Scientific classification
- Kingdom: Animalia
- Phylum: Chordata
- Class: Amphibia
- Order: Anura
- Clade: Brachycephaloidea
- Family: Eleutherodactylidae
- Genus: Adelophryne
- Species: A. baturitensis
- Binomial name: Adelophryne baturitensis Hoogmoed, Borges, and Cascon, 1994

= Adelophryne baturitensis =

- Authority: Hoogmoed, Borges, and Cascon, 1994
- Conservation status: VU

Species of frog

Adelophryne baturitensis is a species of frog in the family Eleutherodactylidae. It is endemic to north-eastern Brazil and is known from its type locality, Serra de Baturité (or Maçico de Baturité) in the state of Ceará.

==Description==
Adult males measure 12–13 mm and adult females 12–16 mm in snout–vent length. The head is longer than it is wide. The snout is truncate in dorsal view and rounded in profile. The tympanum is small but distinct. There is no supra-tympanic fold and the canthus rostralis is indistinct. The fingers have no webbing and only the fingers III–IV have small discs. The toes have no webbing but have small discs. The skin is smooth. The dorsal coloration is brown; there is a darker pattern starting from between the eyes. The snout and the sides are brown. There is a dark brown band running from the snout to the sides and tapering towards the groin. The limbs have cross-bands. The iris is gold.

==Habitat and conservation==
Adelophryne baturitensis is a diurnal leaf-litter species that can be locally common; it can be found in dry or moist leaf-litter on the ground, in bromeliads, and stream margins in reasonably well-preserved closed forests, but also surviving in shaded coffee plantations, at elevations of 600–1000 m above sea level. The Pernambuco locality is an Atlantic Rainforest remnant.

The species is threatened by habitat loss caused by logging, agriculture, and human settlement; it occurs in areas of good soil and climate, favoring agricultural expansion.

Stored data
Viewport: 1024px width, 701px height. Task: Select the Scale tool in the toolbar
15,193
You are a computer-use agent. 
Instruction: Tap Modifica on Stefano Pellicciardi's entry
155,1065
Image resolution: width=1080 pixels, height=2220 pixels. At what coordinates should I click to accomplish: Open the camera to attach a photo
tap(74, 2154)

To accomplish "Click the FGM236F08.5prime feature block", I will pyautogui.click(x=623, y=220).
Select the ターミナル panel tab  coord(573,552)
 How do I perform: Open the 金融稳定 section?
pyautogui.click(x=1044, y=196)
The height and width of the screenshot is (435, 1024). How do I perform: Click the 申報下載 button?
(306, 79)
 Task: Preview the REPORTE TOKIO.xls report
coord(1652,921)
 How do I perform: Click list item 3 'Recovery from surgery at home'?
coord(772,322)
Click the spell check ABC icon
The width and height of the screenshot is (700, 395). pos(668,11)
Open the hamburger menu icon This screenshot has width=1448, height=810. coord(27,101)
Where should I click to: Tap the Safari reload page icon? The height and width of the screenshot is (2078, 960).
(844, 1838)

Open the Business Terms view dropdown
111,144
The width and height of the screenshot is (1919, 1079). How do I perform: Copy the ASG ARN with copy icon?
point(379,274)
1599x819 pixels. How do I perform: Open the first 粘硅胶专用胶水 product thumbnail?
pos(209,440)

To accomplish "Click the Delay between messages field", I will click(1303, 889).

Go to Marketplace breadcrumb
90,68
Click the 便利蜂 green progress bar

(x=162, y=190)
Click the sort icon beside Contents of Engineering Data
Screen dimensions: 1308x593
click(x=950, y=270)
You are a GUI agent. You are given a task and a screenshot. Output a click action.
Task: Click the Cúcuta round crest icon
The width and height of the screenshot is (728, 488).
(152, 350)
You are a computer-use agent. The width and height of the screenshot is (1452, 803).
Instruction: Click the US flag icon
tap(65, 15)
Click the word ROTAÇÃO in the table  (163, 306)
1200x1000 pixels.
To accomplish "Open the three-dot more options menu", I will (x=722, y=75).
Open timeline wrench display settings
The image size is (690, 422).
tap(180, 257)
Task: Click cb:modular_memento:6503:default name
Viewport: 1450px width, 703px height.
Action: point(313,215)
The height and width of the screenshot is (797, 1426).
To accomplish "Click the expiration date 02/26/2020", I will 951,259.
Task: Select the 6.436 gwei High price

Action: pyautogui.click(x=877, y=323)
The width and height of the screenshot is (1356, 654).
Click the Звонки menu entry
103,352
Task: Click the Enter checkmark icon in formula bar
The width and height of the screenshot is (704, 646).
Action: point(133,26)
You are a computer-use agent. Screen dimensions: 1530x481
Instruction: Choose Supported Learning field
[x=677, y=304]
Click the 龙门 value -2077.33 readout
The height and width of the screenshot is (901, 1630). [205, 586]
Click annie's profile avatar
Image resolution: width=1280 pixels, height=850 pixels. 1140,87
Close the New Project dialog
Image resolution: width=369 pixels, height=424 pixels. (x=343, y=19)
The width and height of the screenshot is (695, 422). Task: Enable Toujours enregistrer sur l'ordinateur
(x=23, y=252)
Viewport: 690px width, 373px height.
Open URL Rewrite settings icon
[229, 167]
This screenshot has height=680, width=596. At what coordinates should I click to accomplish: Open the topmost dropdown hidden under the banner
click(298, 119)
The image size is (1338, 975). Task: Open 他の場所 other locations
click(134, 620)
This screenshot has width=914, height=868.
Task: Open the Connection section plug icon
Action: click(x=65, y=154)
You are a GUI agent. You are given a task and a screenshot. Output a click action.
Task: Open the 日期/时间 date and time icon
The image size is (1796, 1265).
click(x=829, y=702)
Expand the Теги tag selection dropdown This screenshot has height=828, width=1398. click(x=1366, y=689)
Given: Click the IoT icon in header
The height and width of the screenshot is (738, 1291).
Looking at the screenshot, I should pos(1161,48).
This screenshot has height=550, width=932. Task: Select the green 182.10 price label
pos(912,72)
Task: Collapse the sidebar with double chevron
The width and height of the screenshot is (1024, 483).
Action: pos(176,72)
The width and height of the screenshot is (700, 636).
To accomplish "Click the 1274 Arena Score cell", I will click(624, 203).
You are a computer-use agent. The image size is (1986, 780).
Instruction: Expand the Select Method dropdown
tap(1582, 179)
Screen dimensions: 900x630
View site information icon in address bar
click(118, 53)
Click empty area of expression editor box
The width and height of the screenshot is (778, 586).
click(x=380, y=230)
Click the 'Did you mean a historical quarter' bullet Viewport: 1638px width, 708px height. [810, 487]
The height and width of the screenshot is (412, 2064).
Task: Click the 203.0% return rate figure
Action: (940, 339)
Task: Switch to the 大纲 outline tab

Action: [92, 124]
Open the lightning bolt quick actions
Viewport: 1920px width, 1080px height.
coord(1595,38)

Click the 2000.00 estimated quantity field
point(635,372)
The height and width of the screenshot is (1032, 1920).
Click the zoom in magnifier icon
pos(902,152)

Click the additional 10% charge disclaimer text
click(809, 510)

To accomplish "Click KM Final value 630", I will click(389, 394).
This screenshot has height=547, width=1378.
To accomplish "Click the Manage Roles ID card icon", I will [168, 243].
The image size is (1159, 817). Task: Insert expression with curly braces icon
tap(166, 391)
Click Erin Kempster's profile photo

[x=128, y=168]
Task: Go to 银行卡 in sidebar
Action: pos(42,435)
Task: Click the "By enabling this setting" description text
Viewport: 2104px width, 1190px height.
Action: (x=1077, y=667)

WHAT THIS EXERCISE ASKS:
a - Echo the Adelophryne baturitensis text between "- Authority: Hoogmoed, Borges, and" and "state of Ceará.", inclusive.
b - For each statement, answer yes or no according to the Adelophryne baturitensis text, and quote the words that settle it: (i) adult females can reach 16 mm in snout–vent length; (ii) the fingers are webbed; (iii) the species is active at night.
The records have nothing to do with this work.

ANSWERS TO THE TASKS:
a -
- Authority: Hoogmoed, Borges, and Cascon, 1994
- Conservation status: VU

Species of frog

Adelophryne baturitensis is a species of frog in the family Eleutherodactylidae. It is endemic to north-eastern Brazil and is known from its type locality, Serra de Baturité (or Maçico de Baturité) in the state of Ceará.

b -
(i) Yes: "adult females 12–16 mm in snout–vent length"
(ii) No: "The fingers have no webbing"
(iii) No: "is a diurnal leaf-litter species"